Scott: Open Space and New Playground Enrich Children’s Lives

By Essence B. Scott

In 1999, the Trails End Motel in East Windsor, where I grew up, had a large grassy area to play in and a tree to climb. My siblings and I were usually the only children there and so we played with each other. We wanted other children to play with, though. In school, we were finally given this opportunity, but it was short-lived. Here, we spent recess playing tag and swinging alongside our classmates. A short half-an-hour later, we returned to the classroom and later that night, to the empty motel yard.

Children should be encouraged to explore nature and their surroundings: the sunny sky above their heads and the green grass underneath their feet as they go on adventures that exist entirely in their imaginations. When a child is experiencing homelessness, the only thing out there is a parking lot. Often times, there are no other children to play with. Their interactions that they have with children their own age are limited and brief — maybe at a rest stop where families stop on their way to a vacation destination.

Today, HomeFront’s Family Campus paints a different reality — one that I am happy to see. The Campus built a playground for its resident children to enjoy. It is unsafe for children to play on pavement and parking lots where they can easily be injured.
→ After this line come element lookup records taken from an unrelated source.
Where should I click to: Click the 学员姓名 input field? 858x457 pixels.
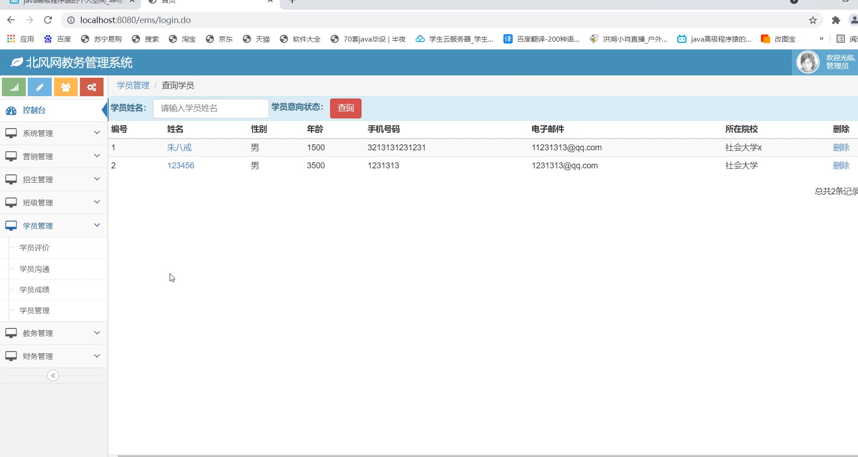211,108
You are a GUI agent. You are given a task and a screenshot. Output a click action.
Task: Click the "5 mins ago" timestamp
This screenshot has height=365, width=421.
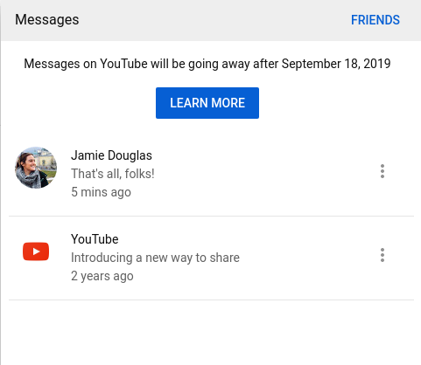101,192
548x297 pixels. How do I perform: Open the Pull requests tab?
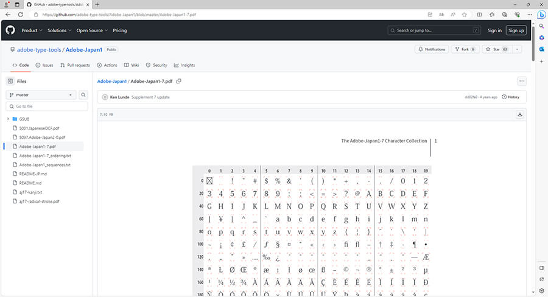(x=75, y=65)
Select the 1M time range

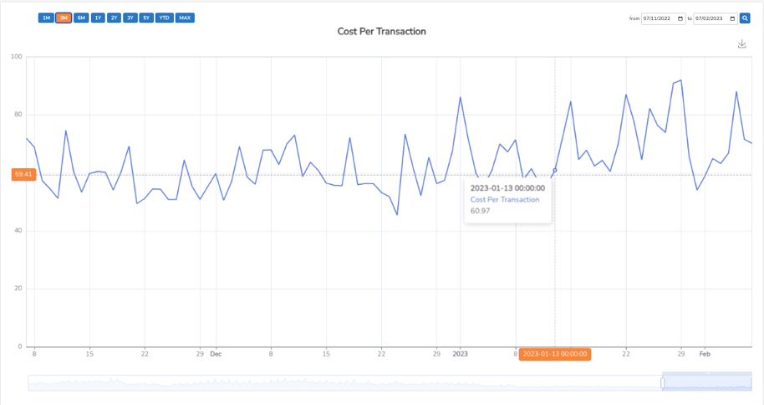[46, 18]
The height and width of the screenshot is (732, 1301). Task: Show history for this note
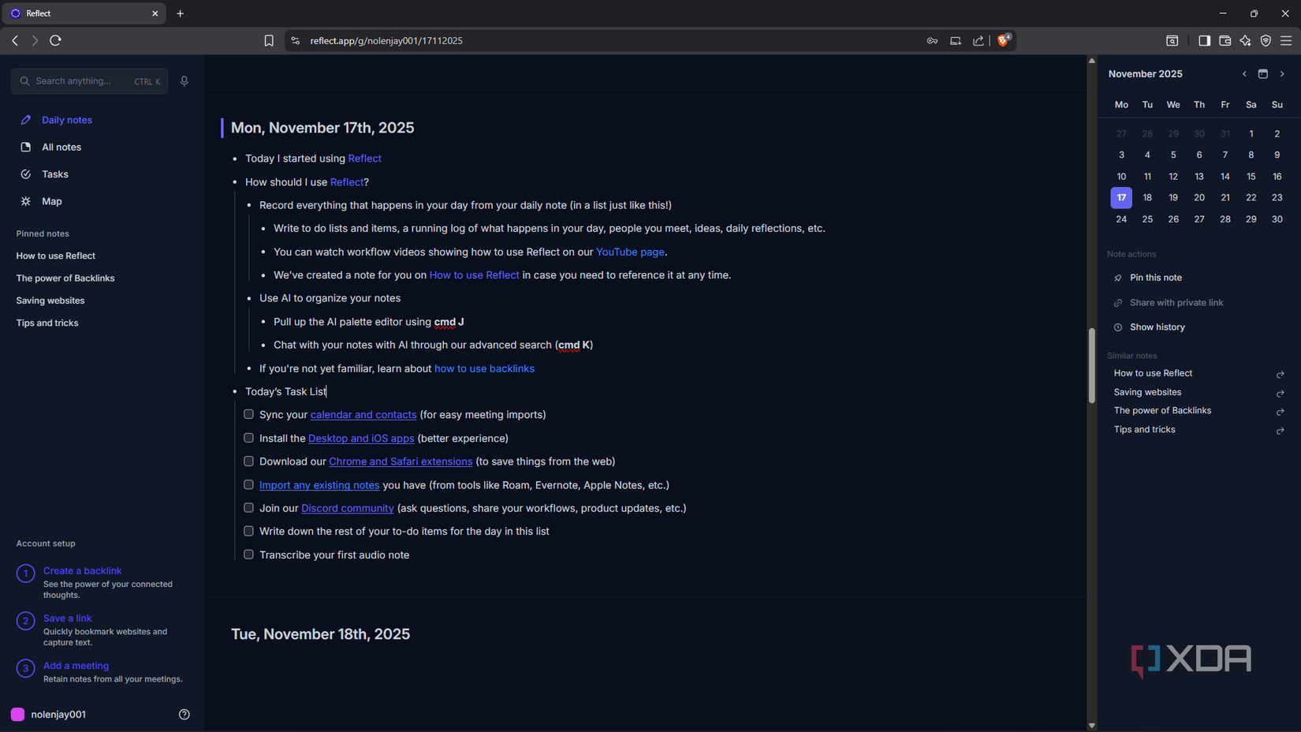(x=1157, y=327)
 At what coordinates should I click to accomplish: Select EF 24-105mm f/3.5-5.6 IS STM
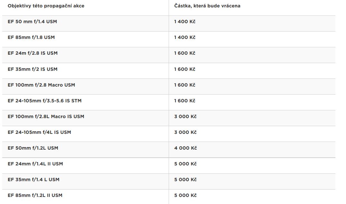(x=45, y=101)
They need to feel the wind on their face and the dirt between their fingers. They also need to connect with other children to build important social and emotional skills. Programs like HomeFront’s ‘Joy, Hopes, and Dreams’ and ‘Camp Mercer’ bring children together and provide them with this opportunity.
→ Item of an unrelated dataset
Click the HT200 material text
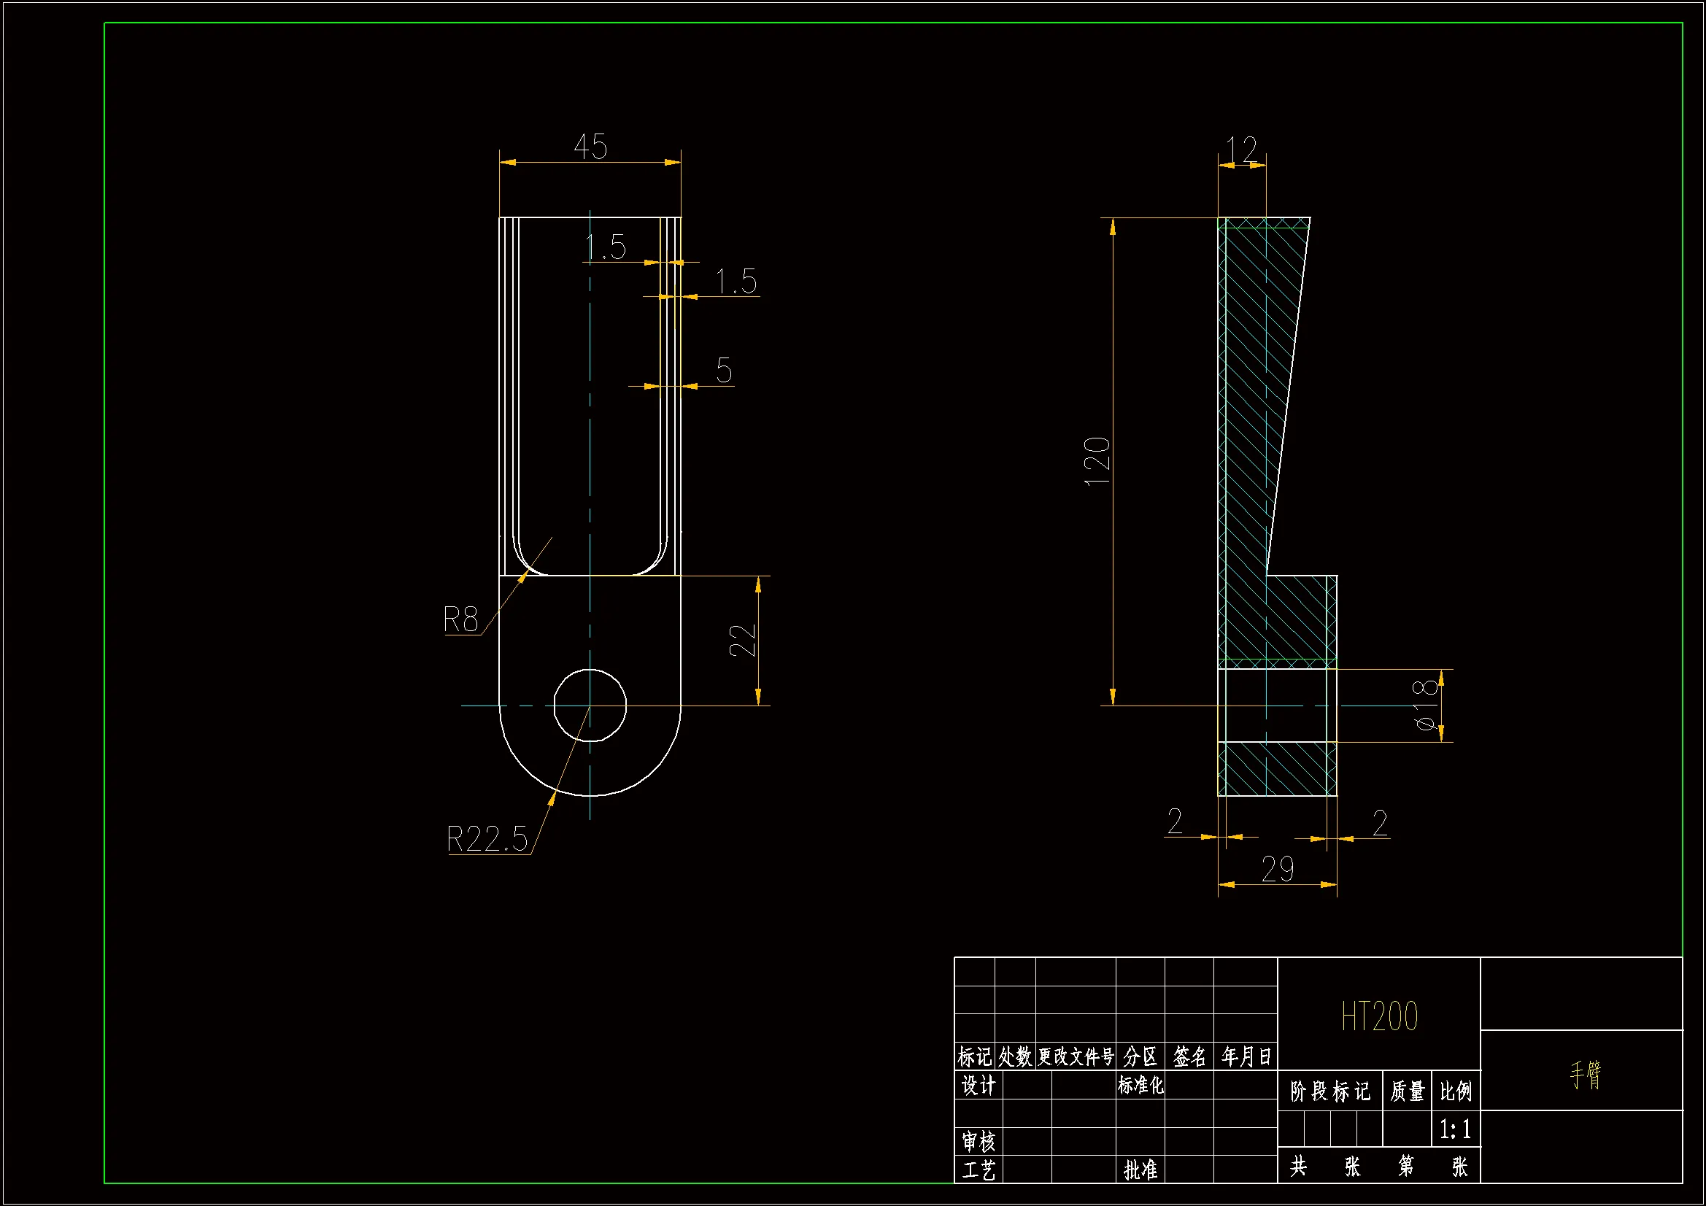This screenshot has width=1706, height=1206. click(x=1379, y=1017)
When I was a part of HomeFront’s community, I took part in the different recreational activities that they offered. I was a teenager, so I was not interested in the slides and jungle gyms, but the swings were my favorite. It got me out of the house and allowed me to build relationships with people besides my brother and sister. It also fostered a love for the outdoors and encouraged me to live a healthier life. I was always out and about, constantly walking and running around.
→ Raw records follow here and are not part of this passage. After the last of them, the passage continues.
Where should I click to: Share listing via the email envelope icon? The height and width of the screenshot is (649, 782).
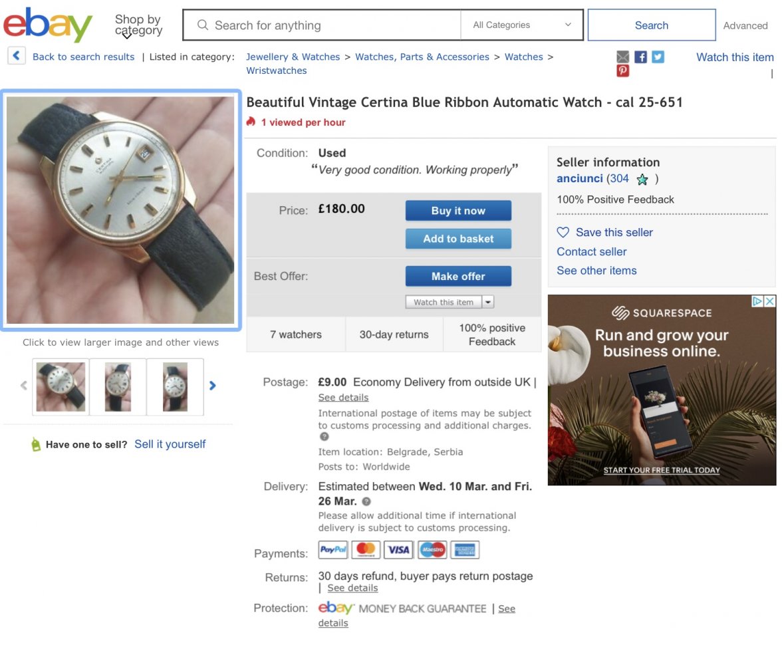(x=622, y=57)
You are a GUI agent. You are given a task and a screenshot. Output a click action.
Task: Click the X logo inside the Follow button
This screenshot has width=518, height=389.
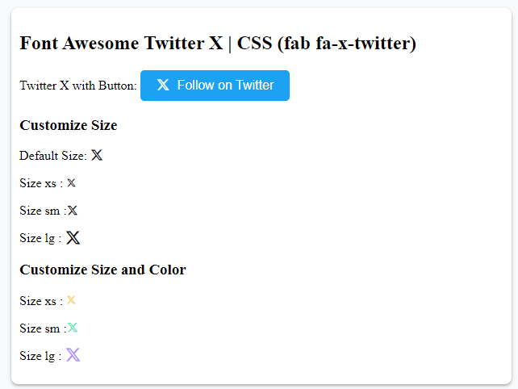pos(163,86)
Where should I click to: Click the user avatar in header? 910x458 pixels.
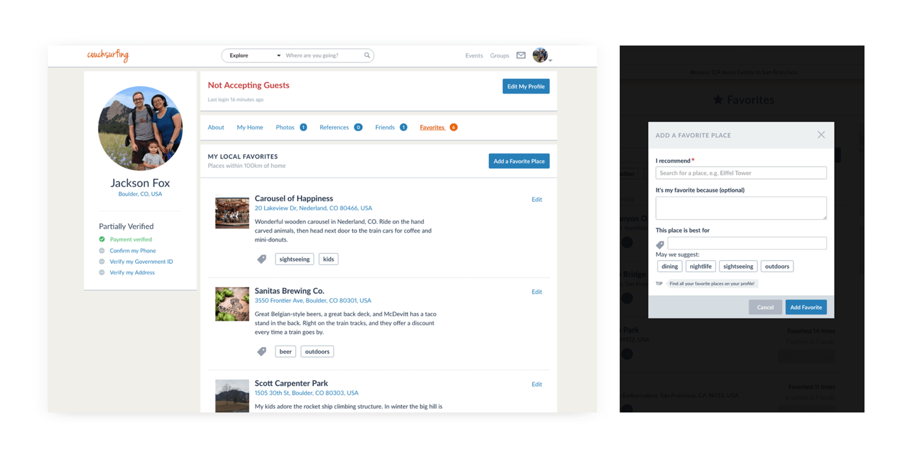click(x=540, y=55)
Gym classes are another good way to encourage activity and play, especially in elementary school where it is much less competitive. When I was younger, I did not like structured play in gym class; but as I got older, I enjoyed signing up for different extracurricular activities that were offered through the physical education department like the weight room, ultimate frisbee, and volleyball.

Sometimes, the older kids would get together to play football. I remember being reluctant to play with them — being tackled and breaking my glasses? No, thank you. When I finally had the courage to play, I had a great time. I was no longer homeless at that point, but the fact still holds. Children and teenagers experiencing homelessness are often stressed and recreation allows them to let off some steam and build supportive relationships with others. Playing outside or on a sports team and the face-to-face interactions here give children a place to channel their energy. Conversations on the playground are much more helpful than those had over platforms like Skype and FaceTime (although those can help, too).

The opportunity to interact with others is also important for adults. My mom did not have anyone to talk to other than my siblings and myself when we were homeless. There were no other adults to regularly mingle or chat with. The offices in the motels we lived in had adults who were too busy with their jobs to socialize with a lonely teen, an energetic child, or a quiet adult.

Backyards, public parks, and school playgrounds are all great places to socialize with others. Children who are homeless are consistently deprived of the opportunity to meet new people, especially if they are living in places that do not cater to this need, like motels and shelters.

I am grateful for the playground at HomeFront’s Family Campus where children can be children everyday.

They should not have to grow up so fast. Maybe there is a small playground that a family has built in their backyard where the neighborhood children can stop by to play, or a safe park where children can meet — we can and should afford children these important opportunities to enjoy themselves and grow.